TEXTE À LIRE:
○ ○ ○ ○ ○ ○ ○
Lorsque toute cette histoire est arrivée, ça a été une question de réflexe. Voilà un homme, un intellectuel, voilà un bon intellectuel et un bon écrivain (je vous recommande tout particulièrement son dernier livre, Nouvelles Figures de l’homme), qui donne un article à un journal. On pense ce que l’on veut de cet article. On pouvait, ce jour-là, être plus ou moins d’accord, ou plus ou moins en désaccord, avec le contenu de ce qu’il disait. Mais voilà que, quelques heures après sa parution, un prédicateur islamiste s’exprimant sur la chaîne Al-Jazira, prononce le nom de l’auteur de cet article et porte sur lui une sorte de fatwa, une malédiction, une condamnation, appelez ça comme vous voudrez.

Le fait est là. Aussitôt, les blogs se multiplient. Aussitôt, la planète Internet s’enflamme. Aussitôt, des condamnations à mort, des vraies, fusent de toutes parts et le visent. Les uns donnent son adresse. Les autres diffusent les plans de sa maison et les moyens d’y arriver. Et, à ce moment-là, il se passe quoi ? Eh bien on croit rêver. Mais non. On ne rêve pas. C’est le MRAP qui explique que, s’il arrive un jour malheur à Robert Redeker, il faut que le monde sache que c’est lui qui l’aura cherché et voulu. C’est un islamologue qui est, au demeurant, un vieux camarade à moi et qui lui reproche d’avoir – je le cite, les bras m’en tombent – « chatouillé la fatwa ». Ce sont des journalistes qui prennent leur air le plus docte pour demander : « Mais, après tout, est-ce que c’est vraiment une fatwa ? Est-ce qu’on n’en rajoute pas un peu beaucoup en parlant de fatwa ? Et d’ailleurs… oui, d’ailleurs, ce mauvais philosophe, ce philosophe autodidacte, est-ce qu’il ne serait pas un peu mythomane sur les bords, par hasard ? » Ou ce sont, encore, ces faux malins qui nous disent : « ouais, ouais, on a compris… c’était un coup monté… son but, son seul but, était de se faire de la publicité avec un article exprès provocateur… »
○ ○ ○ ○ ○ ○ ○
Données de localisation des éléments et du texte:
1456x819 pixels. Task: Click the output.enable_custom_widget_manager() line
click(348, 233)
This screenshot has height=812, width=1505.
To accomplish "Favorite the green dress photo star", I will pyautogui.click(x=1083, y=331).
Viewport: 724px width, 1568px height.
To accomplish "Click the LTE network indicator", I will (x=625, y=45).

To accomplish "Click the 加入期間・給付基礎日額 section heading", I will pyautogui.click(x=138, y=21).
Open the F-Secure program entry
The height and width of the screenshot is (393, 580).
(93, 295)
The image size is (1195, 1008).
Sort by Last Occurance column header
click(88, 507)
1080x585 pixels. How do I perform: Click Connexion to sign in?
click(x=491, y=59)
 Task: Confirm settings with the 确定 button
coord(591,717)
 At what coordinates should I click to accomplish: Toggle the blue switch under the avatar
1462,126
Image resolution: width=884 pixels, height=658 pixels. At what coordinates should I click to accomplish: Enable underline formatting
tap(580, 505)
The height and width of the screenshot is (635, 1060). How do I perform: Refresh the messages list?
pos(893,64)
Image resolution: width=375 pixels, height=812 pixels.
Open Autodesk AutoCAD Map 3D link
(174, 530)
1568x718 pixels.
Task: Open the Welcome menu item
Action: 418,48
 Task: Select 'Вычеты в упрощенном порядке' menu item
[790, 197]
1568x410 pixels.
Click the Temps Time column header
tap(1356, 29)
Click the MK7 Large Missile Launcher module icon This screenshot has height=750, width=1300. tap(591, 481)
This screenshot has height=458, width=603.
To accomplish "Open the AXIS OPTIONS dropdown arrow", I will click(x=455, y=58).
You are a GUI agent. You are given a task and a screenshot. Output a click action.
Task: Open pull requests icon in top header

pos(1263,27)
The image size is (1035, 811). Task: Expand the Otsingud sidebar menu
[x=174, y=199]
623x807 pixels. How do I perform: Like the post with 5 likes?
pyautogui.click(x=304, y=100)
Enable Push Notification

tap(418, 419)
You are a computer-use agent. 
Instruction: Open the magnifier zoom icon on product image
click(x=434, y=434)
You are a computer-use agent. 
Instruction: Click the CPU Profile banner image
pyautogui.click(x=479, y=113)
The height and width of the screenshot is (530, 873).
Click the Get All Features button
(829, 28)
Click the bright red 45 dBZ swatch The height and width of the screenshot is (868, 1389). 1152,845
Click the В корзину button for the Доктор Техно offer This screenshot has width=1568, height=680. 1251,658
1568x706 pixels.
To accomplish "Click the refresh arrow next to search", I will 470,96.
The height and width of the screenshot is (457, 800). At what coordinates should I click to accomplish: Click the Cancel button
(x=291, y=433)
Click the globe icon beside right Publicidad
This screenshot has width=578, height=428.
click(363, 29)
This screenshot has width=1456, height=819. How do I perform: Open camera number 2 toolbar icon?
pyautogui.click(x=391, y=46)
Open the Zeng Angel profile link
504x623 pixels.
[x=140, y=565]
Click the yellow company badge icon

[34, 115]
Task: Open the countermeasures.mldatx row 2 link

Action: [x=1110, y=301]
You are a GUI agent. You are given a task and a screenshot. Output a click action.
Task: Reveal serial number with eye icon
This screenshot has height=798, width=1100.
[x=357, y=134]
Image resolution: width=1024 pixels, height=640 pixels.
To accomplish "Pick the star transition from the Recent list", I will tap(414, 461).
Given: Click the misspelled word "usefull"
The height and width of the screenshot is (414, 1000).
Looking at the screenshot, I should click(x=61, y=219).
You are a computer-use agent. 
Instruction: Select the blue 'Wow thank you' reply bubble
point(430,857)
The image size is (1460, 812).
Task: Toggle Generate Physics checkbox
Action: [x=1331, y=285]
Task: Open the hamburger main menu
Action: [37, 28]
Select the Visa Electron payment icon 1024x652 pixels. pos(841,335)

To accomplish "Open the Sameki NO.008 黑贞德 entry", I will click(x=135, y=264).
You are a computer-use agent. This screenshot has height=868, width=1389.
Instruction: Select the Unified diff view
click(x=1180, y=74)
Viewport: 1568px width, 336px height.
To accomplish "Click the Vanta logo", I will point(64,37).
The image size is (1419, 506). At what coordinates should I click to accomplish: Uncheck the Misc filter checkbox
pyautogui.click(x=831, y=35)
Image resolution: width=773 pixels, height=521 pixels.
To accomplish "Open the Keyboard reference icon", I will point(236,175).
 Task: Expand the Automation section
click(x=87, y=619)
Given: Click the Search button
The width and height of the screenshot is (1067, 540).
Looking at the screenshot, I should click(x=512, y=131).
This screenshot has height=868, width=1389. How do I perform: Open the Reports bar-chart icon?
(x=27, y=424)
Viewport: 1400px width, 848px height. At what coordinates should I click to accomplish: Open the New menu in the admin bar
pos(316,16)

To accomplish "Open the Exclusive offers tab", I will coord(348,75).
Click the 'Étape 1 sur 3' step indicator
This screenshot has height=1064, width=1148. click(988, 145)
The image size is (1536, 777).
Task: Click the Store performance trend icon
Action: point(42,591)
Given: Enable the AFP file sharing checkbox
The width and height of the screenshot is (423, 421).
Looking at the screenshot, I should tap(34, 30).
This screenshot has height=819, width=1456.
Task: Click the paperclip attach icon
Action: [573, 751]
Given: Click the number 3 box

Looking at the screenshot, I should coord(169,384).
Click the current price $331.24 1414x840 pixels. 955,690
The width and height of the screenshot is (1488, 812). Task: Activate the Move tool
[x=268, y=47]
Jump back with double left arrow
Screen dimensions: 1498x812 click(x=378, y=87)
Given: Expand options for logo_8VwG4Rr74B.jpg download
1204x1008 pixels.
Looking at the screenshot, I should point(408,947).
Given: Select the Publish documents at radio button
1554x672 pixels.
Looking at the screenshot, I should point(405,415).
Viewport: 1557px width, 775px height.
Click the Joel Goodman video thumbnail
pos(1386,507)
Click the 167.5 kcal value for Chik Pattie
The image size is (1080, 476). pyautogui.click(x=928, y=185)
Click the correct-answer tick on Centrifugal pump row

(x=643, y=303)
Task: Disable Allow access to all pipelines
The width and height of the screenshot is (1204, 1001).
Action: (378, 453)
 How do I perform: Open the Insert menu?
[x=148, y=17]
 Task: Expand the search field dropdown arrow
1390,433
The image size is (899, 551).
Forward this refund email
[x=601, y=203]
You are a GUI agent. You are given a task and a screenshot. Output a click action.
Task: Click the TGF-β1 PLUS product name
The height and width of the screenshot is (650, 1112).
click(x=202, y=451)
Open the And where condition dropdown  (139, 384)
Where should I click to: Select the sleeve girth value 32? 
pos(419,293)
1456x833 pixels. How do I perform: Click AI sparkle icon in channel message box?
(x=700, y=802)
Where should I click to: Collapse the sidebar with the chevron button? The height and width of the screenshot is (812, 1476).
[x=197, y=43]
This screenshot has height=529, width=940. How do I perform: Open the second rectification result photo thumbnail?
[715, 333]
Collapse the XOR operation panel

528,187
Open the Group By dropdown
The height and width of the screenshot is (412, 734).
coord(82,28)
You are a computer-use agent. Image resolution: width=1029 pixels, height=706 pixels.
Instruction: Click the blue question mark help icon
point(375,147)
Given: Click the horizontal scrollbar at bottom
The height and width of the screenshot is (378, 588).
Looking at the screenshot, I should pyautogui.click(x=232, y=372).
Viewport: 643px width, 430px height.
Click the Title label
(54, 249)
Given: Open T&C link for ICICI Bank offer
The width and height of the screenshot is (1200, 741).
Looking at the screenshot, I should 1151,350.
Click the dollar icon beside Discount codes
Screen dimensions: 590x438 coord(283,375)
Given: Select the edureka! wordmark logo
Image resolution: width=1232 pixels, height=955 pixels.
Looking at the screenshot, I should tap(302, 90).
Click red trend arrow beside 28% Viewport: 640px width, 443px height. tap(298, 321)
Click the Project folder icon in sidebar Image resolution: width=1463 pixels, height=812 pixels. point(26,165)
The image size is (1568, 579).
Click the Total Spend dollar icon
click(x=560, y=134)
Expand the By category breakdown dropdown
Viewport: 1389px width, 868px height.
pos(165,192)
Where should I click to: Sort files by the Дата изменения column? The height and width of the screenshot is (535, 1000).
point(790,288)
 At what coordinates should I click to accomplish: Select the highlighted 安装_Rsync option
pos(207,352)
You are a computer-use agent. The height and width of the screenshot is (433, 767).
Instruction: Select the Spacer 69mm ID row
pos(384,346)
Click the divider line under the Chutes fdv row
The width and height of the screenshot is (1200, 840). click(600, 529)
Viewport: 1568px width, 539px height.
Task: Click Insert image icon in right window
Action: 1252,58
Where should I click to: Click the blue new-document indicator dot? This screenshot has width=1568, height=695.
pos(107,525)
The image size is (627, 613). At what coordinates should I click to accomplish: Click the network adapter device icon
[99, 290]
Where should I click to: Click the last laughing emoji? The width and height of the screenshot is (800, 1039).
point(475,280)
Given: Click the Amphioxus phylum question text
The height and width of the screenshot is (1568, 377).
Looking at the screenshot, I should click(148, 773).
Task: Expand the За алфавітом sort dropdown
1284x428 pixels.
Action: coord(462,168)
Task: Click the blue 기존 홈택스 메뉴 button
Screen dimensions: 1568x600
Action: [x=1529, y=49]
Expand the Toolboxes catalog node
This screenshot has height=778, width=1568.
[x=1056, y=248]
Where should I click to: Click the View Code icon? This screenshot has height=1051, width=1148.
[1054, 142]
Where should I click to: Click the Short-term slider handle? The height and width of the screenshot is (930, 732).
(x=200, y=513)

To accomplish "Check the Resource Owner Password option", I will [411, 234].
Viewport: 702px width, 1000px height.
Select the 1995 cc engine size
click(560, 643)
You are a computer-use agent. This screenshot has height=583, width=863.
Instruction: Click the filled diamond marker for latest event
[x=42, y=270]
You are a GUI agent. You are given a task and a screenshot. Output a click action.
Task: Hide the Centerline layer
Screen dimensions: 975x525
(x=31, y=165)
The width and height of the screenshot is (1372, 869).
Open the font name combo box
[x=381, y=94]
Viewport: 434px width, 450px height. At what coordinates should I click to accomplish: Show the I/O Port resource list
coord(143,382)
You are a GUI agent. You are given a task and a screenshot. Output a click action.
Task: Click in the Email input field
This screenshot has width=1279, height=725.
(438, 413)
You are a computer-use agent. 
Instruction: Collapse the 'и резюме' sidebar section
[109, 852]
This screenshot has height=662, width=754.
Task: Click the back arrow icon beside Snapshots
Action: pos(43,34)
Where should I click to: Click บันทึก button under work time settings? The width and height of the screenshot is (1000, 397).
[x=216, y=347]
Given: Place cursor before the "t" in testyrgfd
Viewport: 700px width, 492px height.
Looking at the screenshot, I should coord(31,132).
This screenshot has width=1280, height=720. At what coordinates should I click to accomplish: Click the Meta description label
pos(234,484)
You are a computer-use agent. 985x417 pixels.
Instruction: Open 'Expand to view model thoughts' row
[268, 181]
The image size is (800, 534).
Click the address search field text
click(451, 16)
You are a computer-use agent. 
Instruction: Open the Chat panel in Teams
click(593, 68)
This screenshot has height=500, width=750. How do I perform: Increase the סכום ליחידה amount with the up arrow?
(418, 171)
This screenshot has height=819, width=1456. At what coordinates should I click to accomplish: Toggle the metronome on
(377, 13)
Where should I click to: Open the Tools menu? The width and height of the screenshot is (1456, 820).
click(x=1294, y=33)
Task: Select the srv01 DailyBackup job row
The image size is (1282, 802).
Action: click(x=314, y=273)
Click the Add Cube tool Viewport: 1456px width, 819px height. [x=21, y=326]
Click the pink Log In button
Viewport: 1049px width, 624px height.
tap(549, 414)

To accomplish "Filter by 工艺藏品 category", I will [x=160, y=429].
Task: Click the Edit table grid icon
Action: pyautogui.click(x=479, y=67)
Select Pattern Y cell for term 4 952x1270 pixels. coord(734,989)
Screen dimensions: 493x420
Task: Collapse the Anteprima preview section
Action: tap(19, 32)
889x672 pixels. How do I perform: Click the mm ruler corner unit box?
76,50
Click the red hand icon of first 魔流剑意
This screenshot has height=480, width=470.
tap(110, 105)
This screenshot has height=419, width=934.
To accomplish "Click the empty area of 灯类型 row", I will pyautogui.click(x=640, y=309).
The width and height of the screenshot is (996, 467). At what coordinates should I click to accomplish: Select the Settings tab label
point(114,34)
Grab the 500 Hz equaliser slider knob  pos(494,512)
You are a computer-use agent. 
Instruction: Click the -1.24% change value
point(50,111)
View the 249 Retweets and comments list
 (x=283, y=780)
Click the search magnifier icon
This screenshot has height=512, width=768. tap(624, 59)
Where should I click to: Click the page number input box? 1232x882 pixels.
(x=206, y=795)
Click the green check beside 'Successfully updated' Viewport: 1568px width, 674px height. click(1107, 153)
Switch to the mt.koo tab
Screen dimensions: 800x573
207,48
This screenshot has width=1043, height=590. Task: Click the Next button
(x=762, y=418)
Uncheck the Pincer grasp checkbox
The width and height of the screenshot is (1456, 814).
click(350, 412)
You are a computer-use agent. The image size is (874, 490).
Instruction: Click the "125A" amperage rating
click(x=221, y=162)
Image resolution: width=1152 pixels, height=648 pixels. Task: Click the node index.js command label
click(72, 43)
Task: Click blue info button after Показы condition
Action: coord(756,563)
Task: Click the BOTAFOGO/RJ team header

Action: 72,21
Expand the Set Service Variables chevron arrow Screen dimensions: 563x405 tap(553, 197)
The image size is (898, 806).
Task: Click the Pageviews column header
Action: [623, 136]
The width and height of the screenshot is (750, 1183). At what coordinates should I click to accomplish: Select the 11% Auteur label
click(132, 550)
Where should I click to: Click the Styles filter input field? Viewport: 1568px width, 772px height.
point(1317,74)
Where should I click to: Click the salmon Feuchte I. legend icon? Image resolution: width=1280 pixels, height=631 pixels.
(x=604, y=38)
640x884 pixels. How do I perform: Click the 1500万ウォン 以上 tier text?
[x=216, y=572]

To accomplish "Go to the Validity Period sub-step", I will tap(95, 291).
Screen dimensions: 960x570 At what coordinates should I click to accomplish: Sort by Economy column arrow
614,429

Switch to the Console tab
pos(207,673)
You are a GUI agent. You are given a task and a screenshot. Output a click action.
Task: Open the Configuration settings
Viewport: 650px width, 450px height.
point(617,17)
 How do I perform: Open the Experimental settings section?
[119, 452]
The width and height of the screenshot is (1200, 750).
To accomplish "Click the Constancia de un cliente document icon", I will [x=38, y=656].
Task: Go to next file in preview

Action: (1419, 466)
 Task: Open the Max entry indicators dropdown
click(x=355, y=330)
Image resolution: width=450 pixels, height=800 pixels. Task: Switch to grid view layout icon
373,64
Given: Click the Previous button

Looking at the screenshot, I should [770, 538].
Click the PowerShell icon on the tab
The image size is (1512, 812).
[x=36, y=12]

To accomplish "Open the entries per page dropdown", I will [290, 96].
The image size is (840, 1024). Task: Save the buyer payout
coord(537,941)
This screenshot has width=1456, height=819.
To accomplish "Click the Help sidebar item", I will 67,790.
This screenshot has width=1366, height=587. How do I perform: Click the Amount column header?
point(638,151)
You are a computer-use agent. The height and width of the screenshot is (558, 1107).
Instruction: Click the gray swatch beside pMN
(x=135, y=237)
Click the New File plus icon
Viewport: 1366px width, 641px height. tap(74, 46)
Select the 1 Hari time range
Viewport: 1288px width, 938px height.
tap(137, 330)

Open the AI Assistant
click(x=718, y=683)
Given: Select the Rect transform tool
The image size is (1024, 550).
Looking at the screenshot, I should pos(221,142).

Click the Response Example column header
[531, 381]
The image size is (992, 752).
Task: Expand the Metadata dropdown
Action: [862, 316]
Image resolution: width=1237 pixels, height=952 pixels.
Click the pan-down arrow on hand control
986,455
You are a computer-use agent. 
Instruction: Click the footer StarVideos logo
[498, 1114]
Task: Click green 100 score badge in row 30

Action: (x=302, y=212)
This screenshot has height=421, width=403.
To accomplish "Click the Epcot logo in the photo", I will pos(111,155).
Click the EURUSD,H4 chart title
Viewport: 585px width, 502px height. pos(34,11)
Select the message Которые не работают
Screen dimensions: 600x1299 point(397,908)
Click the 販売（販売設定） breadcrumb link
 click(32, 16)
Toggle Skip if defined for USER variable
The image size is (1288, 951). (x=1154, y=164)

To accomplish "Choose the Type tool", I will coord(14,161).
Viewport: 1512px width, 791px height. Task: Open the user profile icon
○ ○ ○ ○ ○ ○ ○
EXERCICE COURT: Rédigez la suite du texte consacré aux réactions qui ont suivi la condamnation de Robert Redeker, à partir de sa dernière phrase.

RÉPONSE RÉDIGÉE:
Nous avons entendu tout cela, oui. Jusqu’au ministre de tutelle de Redeker, Gilles de Robien, qui a eu le culot de dire qu’un enseignant est tenu à un devoir de réserve et de modération et que c’est de cela, de cette modération et de cette réserve, que le professeur Redeker a manqué. Quelqu’un a dit, tout à l’heure, que la Gendarmerie nationale a correctement fait son travail. D’accord. Il ne manquerait plus qu’elle ne le fît pas ! Mais quid de l’Education nationale ? Est- ce que l’Education nationale n’a pas scandaleusement failli à ses devoirs lorsque, par la voix de son ministre, elle a ainsi lâché l’un de ses professeurs ? Je vais vous dire. Je suis là, moi, comme vous tous, pour soutenir l’écrivain Robert Redeker, l’intellectuel, le professeur, l’homme. Eh bien je dis qu’il y a une question, déjà, qu’un ministre digne de ce nom aurait dû depuis longtemps se poser. Robert Redeker est en danger à Toulouse, d’accord. Il est entré dans une saison de sa vie où il fera peut-être moins bon qu’autrefois, pour lui, vivre dans cette belle ville de Toulouse. Mais est-ce qu’il n’y a pas d’autres villes, en France, que Toulouse ? Est-ce qu’il n’y a pas des pays francophones où la pensée et la langue françaises gagneraient à être, grâce à lui, illustrées et défendues ? Est-ce que, au lieu de l’exhorter à plus de « modération », le ministre Robien ne ferait pas mieux, autrement dit, de lui trouver un poste et de l’aider à réorganiser sa vie familiale et professionnelle ? Voilà une première chose que j’ai envie de dire ce soir. Voilà une première chose que nous devrions tous, ce soir, exiger. Un poste pour Robert Redeker !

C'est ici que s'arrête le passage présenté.